La deuxième saillie de Blue Velvet, après le gag de l’arroseur arrosé foudroyé, nous met en garde : n’écoutez pas. Une oreille a été trouvée dans l’herbe, arrachée. Quel organe reste au cinéma ? L’œil – nous sommes de l’autre côté du Chien Andalou* – et maintenant voyez. Voir est une action. Le cinéma de David Lynch est celui d’un bonimenteur malade, qui met notre œil en appétit en découpant une oreille, qui place dans ses plans des figures improbables pour éclairer la figure centrale, qui pose un drap sur la tête d’un homme-éléphant et joue avec son ombre pendant trente minutes avant de nous le présenter, crûment ou presque, brutalement en tout cas, puisque son vrai visage n'apparaît d'abord que mis en scène dans une sombre histoire de soubrette apportant sa pitance au chevet de celui que tout le monde craint et que tout le monde désire. C’est donc un cinéma qui attire l’œil, le dilate, et puis lui fait subir des saillies prodigieuses telles qu’il n’en attend plus.
Voir est une ligne séparant deux espaces : d’un côté il y a l’invisible, l’inimaginable, l’interdit (qui est bien sûr la première chose qu’on voit, qu’on imagine, et vers laquelle on va) – on pourrait parler de pôle positif ; de l’autre il y a la réserve, la peur, l’effroi – pôle négatif : les deux s’aimantent, et si voir les sépare, voir les réunit également car, si l’invisible finalement vu crée de l’effroi, c’est peut-être aussi l’effroi qui tenait invisible ce qu’on a finalement vu**. Voir l’œuf et voir la poule, et se tenir sur cette ligne du voir, entre l’œuf et la poule, au temps présent, et dans la confusion des origines et des fins, dans l’échec à comprendre ce qui est cause et ce qui est conséquence, dans ce lieu où les images se succèdent hors-logique, selon des associations non explicatives mais jamais dénuées de sens. Jeffrey ne sait plus pourquoi il est dans le placard de Dorothy – l’est-il parce qu’il la désire, ou bien parce qu’il craint Franck ? Désire-t-il Franck, craint-il Dorothy ? Et cette jeune fille qui l’attend dans la voiture au bas de l’immeuble, pourquoi n’est-il pas avec elle ? A-t-il peur de son amour ? Mais son amour est né parce qu’elle l’accompagnait dans ses recherches, alors continue-t-il ses recherches parce qu’il veut continuer de la désirer ? C’est toute une mécanique du désir qui se met en place.

- [Lignes enregistrées]
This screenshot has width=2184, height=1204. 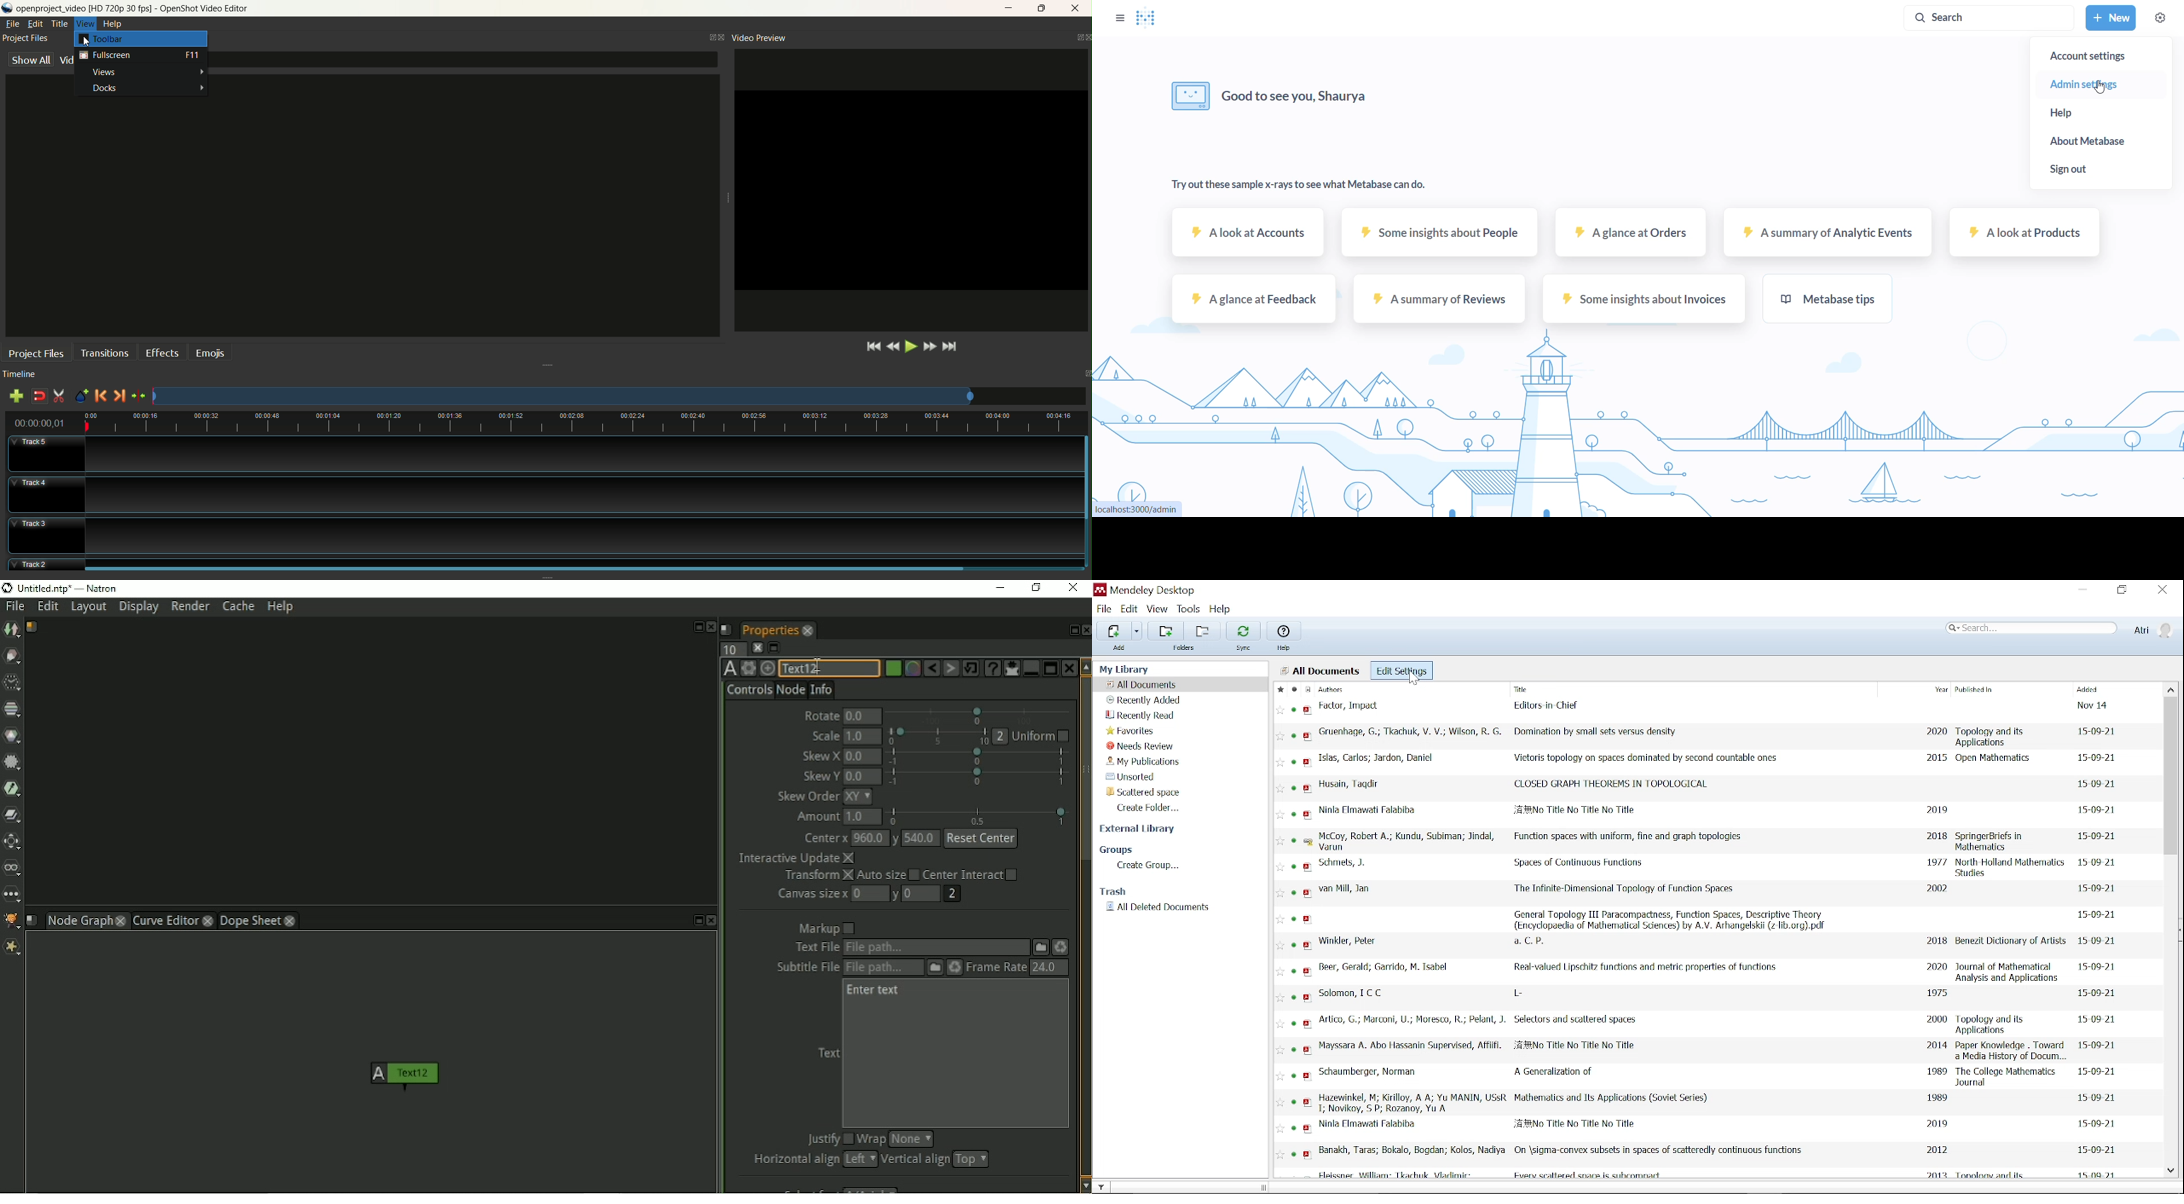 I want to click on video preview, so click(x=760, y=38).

---

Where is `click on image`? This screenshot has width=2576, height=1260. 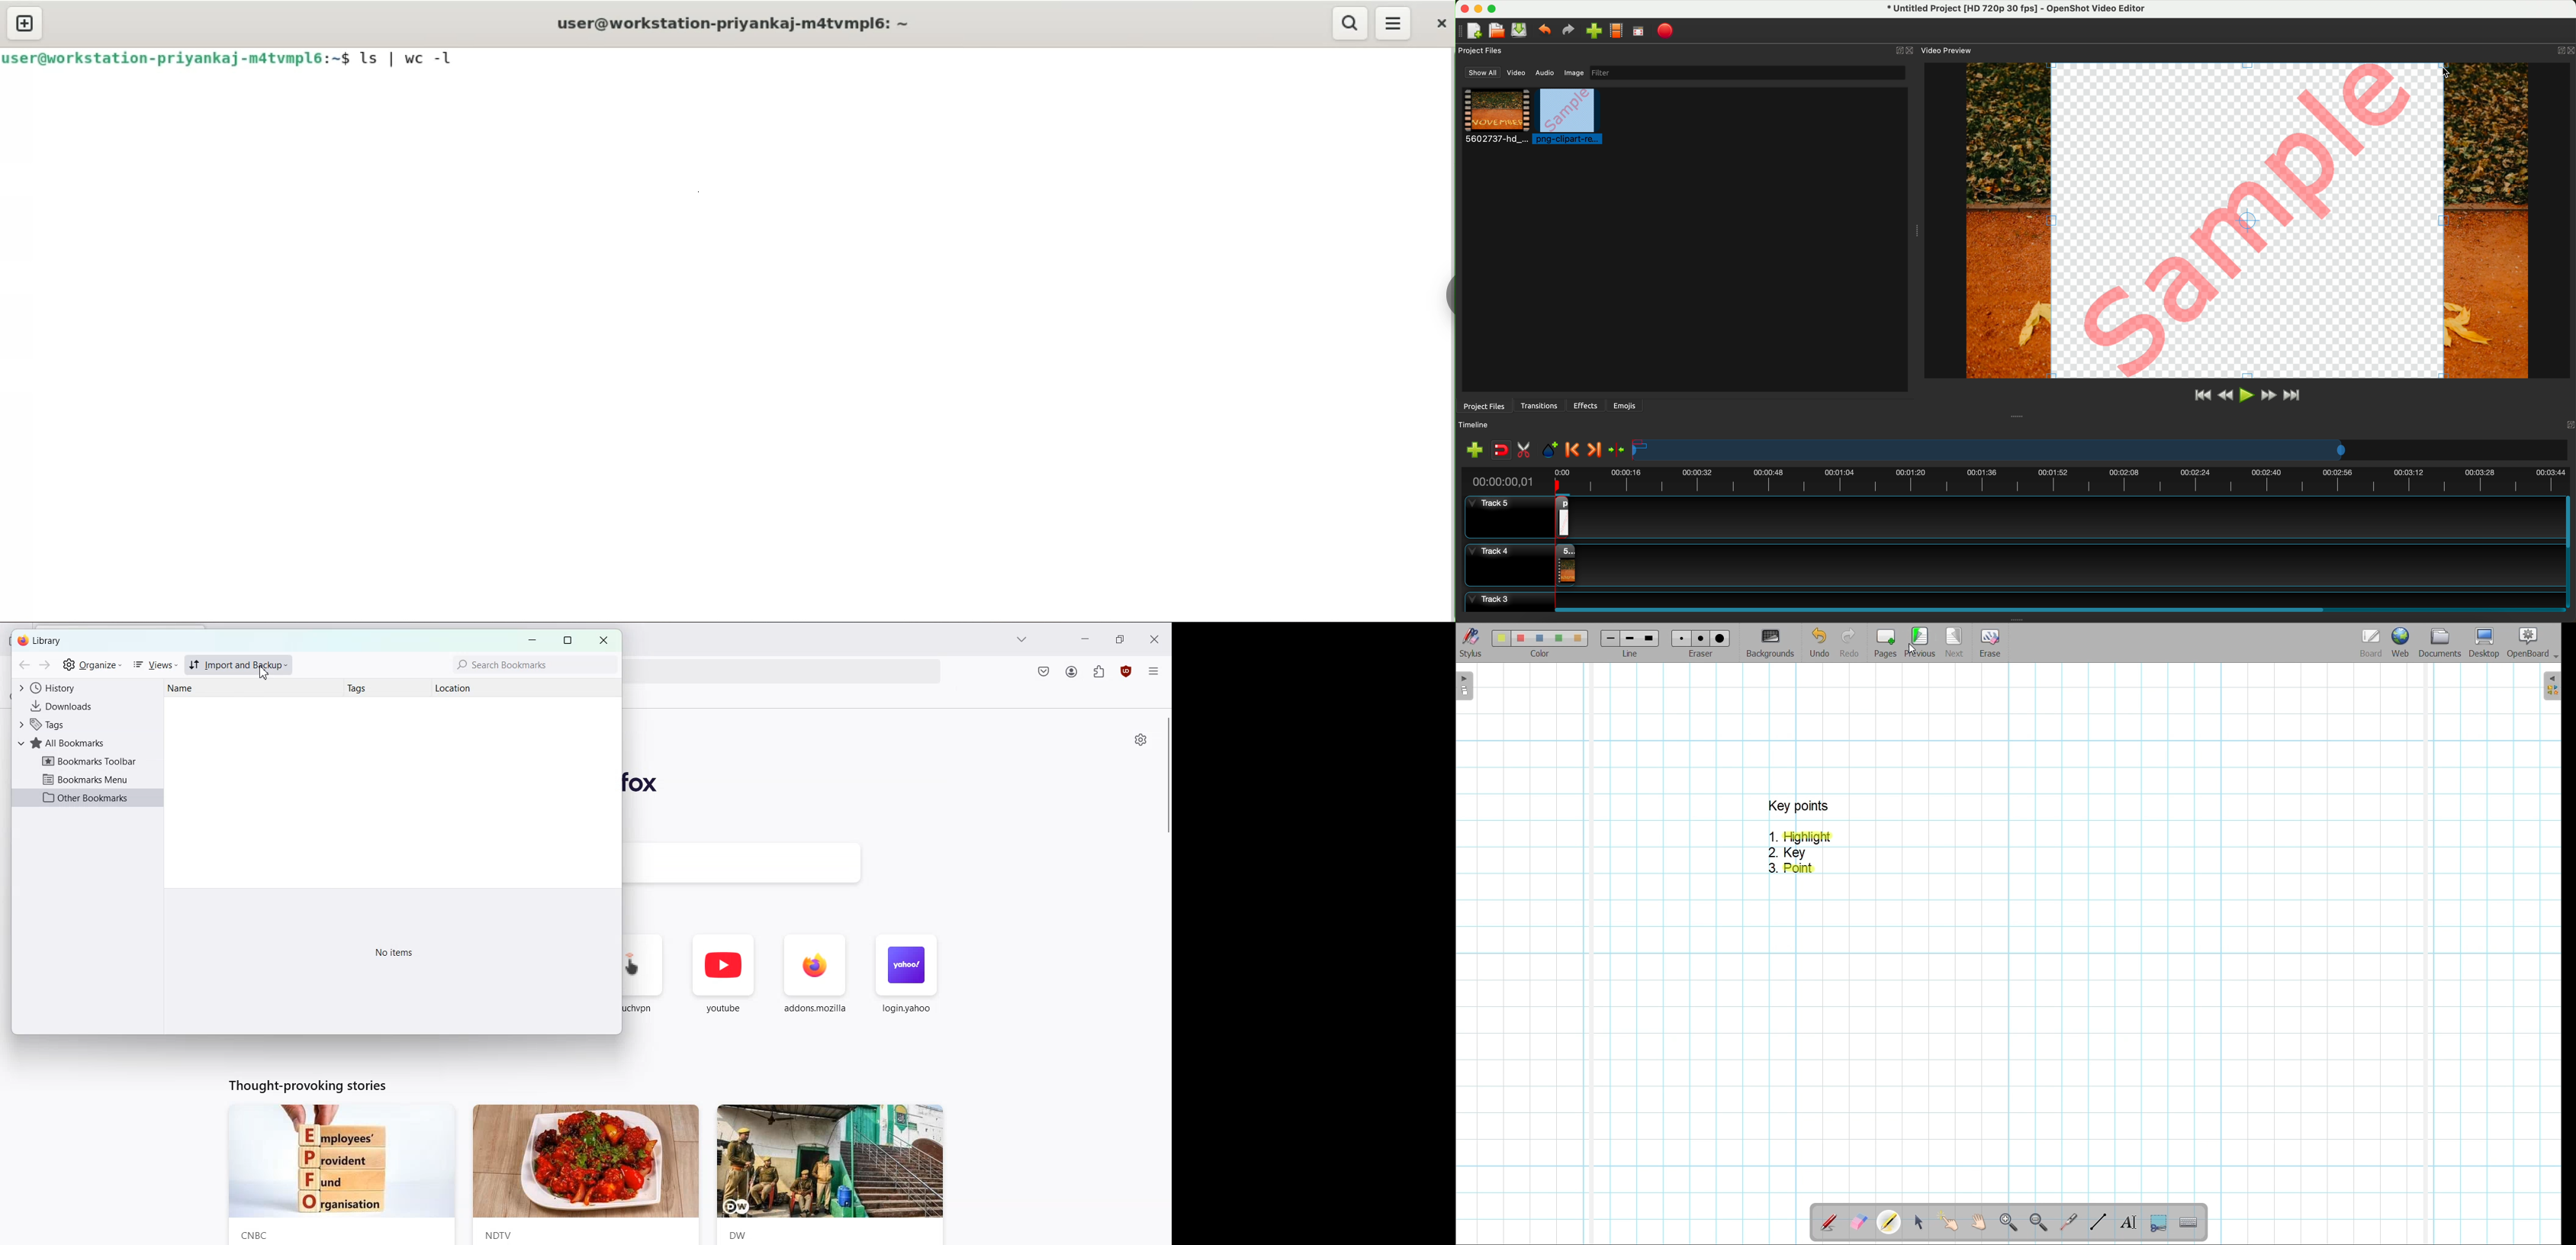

---

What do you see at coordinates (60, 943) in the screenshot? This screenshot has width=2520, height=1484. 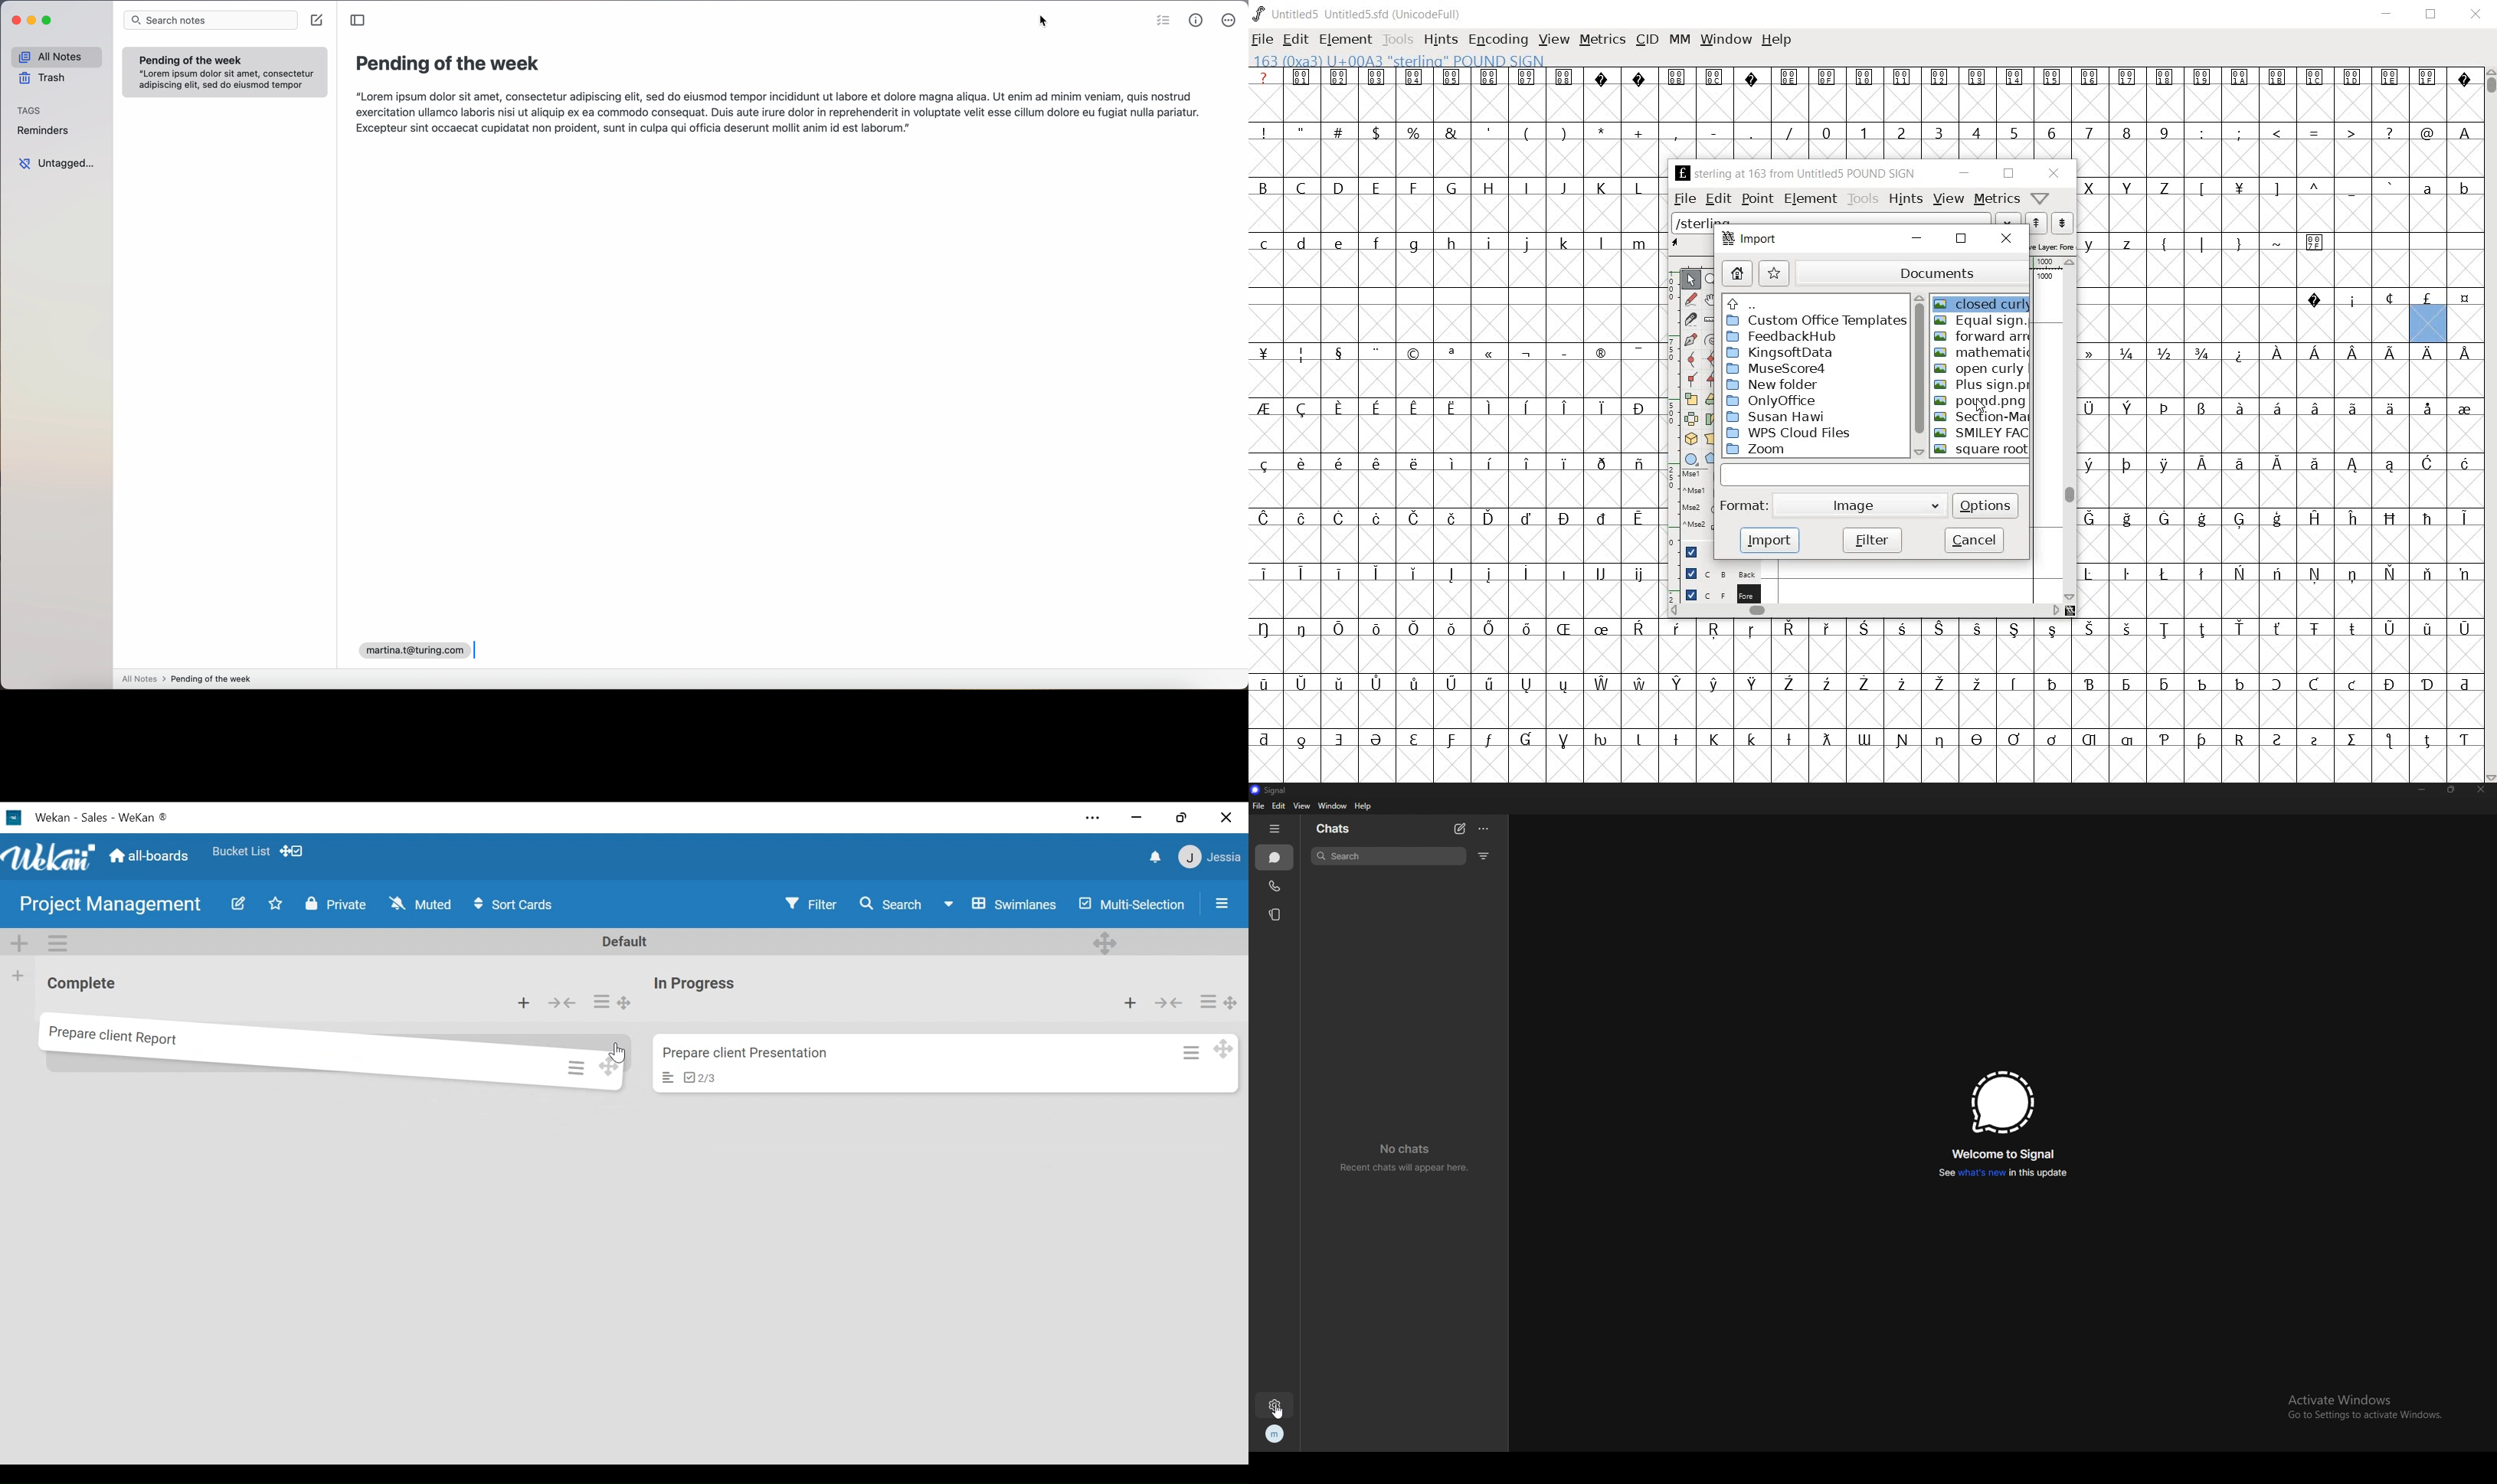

- [Consigne]
Poursuivez l'extrait consacré au cinéma de David Lynch en enchaînant directement sur sa dernière phrase.

- [Réponse attendue]
De la même manière que Blue Velvet, Elephant Man jette un trouble sur les causes et les conséquences. John Merrick, l’homme-éléphant, est-il à l’hôpital parce qu’il craint la roulotte foraine ou parce qu’il aime le médecin mieux que le bonimenteur qui le frappe ? Ou bien est-il à l’hôpital parce qu’il aimait tellement le bonimenteur qu’il s’est laissé frapper par lui ? Et quelle est la différence fondamentale de regard entre celui que portent sur lui les scientifiques émerveillés par son corps inguérissable et celui des badauds qui veulent connaître le frisson de leur vie ? Tous paient la même somme, tous se tiennent sur la même ligne de jonction/démarcation. Mais, dans un cas, l’homme-éléphant meurt jeune, tandis que dans l’autre il vit un peu plus longtemps (et peut donc rapporter plus car être exploité plus longtemps). Est-ce que c’est la façon dont on traite l’objet du désir qui change la nature de ce désir ? Et est-ce qu’un même objet n’induit qu’un seul et même désir ? Il semble bien pour Lynch que Elephant Man ait ouvert, malgré sa facture classique un peu corsetée, tout un pan de réflexion sur le cinéma, en répondant aux questions que le scénario, habile, posait, et en y répondant de façon très deleuzienne : il n’y a pas d’objet de désir, il n’y a que des agencements. Ce ne sont pas les objets qu’on désire, mais bien la façon dont on va les comprendre et les retourner, et les intégrer à une vision globale.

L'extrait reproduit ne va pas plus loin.